I have this problem :
Let $A_{3x3},B_{3x3}$, and $AB=0, BA \neq 0$ the span of the homogeneous for $Ax=0$ is $Sp\{(1,1,1)\}$ find $rank(B)$.
Since $BA \neq 0$ and $B_{3x3} \implies 0 < rank(B) \leq 3$
Since $A_{\rightarrow}B_{\downarrow}=0$ Meaning every column in B is a solution for the $A_{i \rightarrow} (i=0,1,2)$ homogeneous equation
Since we know that the solution of $Ax=0$ is $Sp\{(1,1,1)\}$ So we can conclude that the dimension for the homogeneous equation is $1$, and since every column in $B$ is a solution for the homogeneous equation, we can conclude $rank(B)=1$ Since every colum in $B$ is a $Sp\{1,1,1\}$.
Is this solution correct?
Thanks!
Yes, the solution is correct. Here's a simpler version.
I assume you mean that the solution set of the homogeneous system $Ax=0$ is spanned by $(1,1,1)$. This means that $Ax=0$ implies $x=\alpha(1,1,1)$ for some $\alpha$.

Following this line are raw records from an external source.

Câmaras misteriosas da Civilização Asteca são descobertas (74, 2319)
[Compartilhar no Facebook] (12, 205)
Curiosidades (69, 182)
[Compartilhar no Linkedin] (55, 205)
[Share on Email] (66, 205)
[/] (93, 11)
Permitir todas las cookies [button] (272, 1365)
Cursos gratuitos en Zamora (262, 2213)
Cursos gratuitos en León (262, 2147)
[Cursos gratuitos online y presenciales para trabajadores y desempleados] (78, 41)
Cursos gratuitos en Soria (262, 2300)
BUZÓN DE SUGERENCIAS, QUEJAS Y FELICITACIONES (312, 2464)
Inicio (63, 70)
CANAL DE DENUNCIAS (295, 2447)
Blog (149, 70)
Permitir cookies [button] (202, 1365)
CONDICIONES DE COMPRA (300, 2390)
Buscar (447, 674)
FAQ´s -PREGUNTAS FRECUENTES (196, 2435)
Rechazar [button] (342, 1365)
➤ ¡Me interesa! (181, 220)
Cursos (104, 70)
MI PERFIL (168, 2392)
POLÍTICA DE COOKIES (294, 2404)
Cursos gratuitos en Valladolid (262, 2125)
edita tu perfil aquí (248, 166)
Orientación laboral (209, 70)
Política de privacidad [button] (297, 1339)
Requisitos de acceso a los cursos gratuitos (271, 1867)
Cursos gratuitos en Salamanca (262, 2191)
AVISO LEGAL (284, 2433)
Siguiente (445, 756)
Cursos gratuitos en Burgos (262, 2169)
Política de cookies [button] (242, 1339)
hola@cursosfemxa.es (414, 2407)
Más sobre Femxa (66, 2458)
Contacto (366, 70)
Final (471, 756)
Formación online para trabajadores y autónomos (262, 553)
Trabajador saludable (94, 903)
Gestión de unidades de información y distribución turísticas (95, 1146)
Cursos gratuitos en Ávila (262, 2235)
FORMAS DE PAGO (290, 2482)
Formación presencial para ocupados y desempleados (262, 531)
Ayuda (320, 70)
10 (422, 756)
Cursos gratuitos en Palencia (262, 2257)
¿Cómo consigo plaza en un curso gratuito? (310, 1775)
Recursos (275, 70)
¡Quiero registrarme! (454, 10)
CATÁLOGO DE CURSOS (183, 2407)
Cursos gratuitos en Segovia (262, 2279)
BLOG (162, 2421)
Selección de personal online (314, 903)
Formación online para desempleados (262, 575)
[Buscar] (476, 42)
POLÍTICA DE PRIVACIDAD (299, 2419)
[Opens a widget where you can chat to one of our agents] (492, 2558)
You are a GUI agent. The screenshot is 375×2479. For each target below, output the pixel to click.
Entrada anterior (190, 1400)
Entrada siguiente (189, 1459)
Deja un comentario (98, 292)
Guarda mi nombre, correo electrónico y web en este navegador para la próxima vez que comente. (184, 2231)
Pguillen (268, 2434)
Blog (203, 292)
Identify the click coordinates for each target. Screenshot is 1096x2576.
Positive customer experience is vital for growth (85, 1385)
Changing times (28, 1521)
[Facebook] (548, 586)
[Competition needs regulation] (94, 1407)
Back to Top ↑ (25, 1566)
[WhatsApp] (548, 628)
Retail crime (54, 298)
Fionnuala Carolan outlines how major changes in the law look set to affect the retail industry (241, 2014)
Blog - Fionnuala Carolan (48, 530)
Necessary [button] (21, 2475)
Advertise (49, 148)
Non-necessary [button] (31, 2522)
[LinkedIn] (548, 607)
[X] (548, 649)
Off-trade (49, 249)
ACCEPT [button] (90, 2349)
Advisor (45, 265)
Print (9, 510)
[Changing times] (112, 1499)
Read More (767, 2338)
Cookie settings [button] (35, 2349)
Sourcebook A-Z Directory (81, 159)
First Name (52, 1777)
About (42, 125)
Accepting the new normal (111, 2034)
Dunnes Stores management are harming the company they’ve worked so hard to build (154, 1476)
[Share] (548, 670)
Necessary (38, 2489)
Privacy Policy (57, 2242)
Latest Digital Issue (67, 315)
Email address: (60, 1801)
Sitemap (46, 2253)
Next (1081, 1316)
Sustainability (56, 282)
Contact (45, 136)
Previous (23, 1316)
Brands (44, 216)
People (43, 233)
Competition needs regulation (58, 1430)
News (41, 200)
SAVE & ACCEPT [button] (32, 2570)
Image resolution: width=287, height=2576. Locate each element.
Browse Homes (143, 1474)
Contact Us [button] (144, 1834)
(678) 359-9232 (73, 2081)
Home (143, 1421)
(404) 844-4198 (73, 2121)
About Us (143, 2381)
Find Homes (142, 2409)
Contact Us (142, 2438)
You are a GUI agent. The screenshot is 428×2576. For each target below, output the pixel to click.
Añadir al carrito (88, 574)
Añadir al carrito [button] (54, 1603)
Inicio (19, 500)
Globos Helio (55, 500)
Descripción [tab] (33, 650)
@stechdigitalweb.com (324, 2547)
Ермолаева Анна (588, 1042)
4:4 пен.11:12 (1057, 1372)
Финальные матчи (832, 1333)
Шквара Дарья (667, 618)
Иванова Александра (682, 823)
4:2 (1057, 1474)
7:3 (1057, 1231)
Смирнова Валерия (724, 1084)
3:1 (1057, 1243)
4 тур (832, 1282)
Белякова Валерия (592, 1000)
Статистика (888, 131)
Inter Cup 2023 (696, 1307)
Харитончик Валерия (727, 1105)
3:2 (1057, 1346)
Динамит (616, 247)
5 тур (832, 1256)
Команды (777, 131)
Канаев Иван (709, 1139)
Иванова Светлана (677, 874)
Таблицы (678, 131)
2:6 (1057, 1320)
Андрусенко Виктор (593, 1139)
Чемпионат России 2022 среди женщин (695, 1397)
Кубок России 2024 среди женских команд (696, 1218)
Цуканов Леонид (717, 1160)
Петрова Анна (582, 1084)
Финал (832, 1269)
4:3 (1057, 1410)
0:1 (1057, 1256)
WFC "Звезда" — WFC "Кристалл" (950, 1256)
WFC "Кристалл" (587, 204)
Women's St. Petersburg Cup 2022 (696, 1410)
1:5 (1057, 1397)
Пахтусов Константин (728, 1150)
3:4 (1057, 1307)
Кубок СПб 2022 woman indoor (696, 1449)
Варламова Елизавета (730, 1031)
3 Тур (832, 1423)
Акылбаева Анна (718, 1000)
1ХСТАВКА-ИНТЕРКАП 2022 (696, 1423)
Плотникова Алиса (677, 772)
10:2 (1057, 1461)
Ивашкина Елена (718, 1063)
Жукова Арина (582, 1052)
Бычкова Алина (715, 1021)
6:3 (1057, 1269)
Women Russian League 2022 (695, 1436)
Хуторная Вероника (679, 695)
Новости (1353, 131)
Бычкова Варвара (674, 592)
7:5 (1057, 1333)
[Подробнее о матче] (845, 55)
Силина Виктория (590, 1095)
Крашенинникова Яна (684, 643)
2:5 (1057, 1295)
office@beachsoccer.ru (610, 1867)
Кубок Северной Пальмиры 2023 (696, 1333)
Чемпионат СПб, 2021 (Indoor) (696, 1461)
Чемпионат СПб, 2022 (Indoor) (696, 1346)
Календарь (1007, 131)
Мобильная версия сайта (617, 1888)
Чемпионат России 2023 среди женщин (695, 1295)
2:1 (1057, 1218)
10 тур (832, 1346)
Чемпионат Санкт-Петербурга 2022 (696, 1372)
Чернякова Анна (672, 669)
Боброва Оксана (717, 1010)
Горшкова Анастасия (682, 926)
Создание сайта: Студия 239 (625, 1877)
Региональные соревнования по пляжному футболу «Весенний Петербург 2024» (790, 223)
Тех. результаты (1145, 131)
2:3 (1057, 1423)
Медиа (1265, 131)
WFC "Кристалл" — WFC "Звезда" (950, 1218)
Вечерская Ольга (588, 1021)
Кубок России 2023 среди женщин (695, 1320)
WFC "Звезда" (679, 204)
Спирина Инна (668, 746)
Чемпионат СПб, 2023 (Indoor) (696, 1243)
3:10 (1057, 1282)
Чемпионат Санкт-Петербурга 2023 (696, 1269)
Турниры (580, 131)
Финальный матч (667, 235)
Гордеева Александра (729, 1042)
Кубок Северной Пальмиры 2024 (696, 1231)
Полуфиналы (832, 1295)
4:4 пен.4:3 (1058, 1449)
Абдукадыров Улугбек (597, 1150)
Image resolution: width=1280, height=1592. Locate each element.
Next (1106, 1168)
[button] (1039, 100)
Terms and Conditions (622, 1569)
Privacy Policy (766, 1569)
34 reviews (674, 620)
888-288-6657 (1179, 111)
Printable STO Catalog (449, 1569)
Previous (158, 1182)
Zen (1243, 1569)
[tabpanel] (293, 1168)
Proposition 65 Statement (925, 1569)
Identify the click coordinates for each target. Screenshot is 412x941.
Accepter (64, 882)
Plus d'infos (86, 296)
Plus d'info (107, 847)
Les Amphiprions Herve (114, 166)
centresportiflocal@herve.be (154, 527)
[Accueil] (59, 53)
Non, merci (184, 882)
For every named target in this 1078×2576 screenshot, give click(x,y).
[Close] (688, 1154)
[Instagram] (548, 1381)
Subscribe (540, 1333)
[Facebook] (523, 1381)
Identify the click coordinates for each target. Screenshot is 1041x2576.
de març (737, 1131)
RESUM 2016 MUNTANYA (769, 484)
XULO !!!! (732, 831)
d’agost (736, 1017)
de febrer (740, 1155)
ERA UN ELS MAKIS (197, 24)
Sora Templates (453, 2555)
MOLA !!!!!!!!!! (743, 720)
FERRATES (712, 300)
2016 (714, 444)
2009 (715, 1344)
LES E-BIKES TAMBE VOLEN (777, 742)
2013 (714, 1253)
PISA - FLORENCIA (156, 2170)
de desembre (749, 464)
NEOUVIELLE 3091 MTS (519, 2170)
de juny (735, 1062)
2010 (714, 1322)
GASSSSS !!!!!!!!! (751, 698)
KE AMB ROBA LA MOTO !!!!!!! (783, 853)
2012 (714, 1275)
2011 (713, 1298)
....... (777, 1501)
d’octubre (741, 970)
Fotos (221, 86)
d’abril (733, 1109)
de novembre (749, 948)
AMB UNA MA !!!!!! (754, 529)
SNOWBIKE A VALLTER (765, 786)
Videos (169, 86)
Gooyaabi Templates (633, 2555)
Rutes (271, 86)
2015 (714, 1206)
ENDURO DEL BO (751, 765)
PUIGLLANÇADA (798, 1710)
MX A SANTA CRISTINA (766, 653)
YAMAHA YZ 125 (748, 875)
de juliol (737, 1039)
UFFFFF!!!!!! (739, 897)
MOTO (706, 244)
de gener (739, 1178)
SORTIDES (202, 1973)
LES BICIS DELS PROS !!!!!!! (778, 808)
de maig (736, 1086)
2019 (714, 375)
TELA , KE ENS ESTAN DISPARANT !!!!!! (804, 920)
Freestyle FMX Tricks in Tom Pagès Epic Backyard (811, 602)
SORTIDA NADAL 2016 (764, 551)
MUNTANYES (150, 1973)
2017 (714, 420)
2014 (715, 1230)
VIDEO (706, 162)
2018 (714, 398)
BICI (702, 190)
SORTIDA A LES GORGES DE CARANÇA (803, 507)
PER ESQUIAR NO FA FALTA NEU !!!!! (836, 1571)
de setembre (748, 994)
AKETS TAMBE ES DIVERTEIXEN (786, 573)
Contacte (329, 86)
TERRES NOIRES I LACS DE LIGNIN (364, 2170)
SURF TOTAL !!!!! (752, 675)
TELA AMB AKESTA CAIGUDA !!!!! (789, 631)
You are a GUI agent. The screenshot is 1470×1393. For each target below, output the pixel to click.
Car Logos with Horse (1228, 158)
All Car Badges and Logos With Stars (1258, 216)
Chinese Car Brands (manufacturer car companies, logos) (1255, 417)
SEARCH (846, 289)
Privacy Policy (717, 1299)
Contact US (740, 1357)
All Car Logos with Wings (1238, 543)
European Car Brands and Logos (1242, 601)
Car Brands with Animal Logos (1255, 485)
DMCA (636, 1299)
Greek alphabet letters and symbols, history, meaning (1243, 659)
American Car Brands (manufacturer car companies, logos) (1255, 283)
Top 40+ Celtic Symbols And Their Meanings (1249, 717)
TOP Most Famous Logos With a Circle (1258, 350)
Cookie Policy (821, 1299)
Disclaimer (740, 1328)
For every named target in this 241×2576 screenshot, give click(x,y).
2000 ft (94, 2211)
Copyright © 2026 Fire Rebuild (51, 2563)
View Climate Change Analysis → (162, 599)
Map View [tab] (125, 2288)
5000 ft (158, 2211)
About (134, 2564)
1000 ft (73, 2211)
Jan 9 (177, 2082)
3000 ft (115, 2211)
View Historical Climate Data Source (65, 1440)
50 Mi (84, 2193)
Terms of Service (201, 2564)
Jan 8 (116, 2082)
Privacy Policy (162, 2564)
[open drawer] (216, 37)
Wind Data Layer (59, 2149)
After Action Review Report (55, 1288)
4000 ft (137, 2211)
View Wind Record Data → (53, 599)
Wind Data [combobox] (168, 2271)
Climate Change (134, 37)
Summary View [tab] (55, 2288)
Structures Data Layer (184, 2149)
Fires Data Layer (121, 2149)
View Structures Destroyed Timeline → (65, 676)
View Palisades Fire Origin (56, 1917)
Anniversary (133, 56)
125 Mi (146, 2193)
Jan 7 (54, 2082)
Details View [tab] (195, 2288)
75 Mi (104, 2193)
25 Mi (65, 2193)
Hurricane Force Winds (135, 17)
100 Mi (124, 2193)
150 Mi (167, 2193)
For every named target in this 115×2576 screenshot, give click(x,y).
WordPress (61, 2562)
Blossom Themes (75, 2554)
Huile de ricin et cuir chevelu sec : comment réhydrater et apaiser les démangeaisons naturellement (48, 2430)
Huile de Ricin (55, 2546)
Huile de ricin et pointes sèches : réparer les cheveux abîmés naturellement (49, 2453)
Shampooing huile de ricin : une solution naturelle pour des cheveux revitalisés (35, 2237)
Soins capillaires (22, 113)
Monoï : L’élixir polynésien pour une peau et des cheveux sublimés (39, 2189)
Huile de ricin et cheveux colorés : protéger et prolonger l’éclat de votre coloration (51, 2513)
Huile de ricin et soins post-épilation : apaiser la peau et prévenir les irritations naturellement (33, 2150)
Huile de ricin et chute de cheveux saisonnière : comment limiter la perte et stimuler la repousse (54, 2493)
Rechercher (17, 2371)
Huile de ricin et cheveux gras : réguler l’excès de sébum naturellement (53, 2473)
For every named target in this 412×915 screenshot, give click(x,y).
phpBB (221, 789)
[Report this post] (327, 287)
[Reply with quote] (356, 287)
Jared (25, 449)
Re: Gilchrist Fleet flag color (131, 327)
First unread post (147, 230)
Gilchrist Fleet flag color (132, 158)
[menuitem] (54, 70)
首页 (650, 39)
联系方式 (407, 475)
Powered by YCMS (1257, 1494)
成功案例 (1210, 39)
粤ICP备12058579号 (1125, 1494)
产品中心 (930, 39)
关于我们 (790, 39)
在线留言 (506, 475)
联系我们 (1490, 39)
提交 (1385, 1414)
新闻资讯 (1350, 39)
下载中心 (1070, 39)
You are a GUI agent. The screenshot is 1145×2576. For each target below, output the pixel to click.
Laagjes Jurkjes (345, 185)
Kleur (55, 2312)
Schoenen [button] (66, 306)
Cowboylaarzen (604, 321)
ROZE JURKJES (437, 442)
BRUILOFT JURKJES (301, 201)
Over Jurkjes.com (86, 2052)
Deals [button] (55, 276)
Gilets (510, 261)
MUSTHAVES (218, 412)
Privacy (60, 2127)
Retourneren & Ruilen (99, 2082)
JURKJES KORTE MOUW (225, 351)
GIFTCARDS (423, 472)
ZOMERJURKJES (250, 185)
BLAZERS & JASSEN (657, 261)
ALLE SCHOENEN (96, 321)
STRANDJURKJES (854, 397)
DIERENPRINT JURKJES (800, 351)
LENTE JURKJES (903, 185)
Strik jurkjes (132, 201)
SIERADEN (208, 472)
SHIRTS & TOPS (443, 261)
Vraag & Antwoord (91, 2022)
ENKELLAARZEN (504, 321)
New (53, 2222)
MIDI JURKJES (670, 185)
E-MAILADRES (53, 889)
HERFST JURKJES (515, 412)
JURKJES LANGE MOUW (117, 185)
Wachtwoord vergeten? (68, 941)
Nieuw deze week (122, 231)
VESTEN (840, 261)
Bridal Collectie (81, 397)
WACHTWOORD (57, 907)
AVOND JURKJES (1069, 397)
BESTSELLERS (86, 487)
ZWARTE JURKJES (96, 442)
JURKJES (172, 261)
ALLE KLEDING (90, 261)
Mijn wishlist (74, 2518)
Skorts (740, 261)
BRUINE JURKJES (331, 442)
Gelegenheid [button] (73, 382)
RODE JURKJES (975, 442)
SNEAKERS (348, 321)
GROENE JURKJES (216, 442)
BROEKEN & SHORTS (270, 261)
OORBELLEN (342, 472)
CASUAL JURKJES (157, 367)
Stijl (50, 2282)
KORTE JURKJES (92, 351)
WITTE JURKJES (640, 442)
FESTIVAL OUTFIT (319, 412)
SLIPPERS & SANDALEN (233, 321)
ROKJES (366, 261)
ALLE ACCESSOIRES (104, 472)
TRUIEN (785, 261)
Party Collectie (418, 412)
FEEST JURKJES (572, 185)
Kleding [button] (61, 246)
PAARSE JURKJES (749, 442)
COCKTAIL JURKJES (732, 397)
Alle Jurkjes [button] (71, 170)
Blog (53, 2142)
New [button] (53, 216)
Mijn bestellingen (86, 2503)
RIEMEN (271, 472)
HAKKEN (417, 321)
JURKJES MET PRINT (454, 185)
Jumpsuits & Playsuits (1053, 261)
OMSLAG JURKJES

Thus, since $AB=0$, every column of $B$ is of that form and therefore $$ B=\begin{bmatrix} \alpha & \beta & \gamma \\ \alpha & \beta & \gamma \\ \alpha & \beta & \gamma \end{bmatrix} $$ so its rank is at most $1$.
Since $BA\ne0$, the rank of $B$ is at least $1$.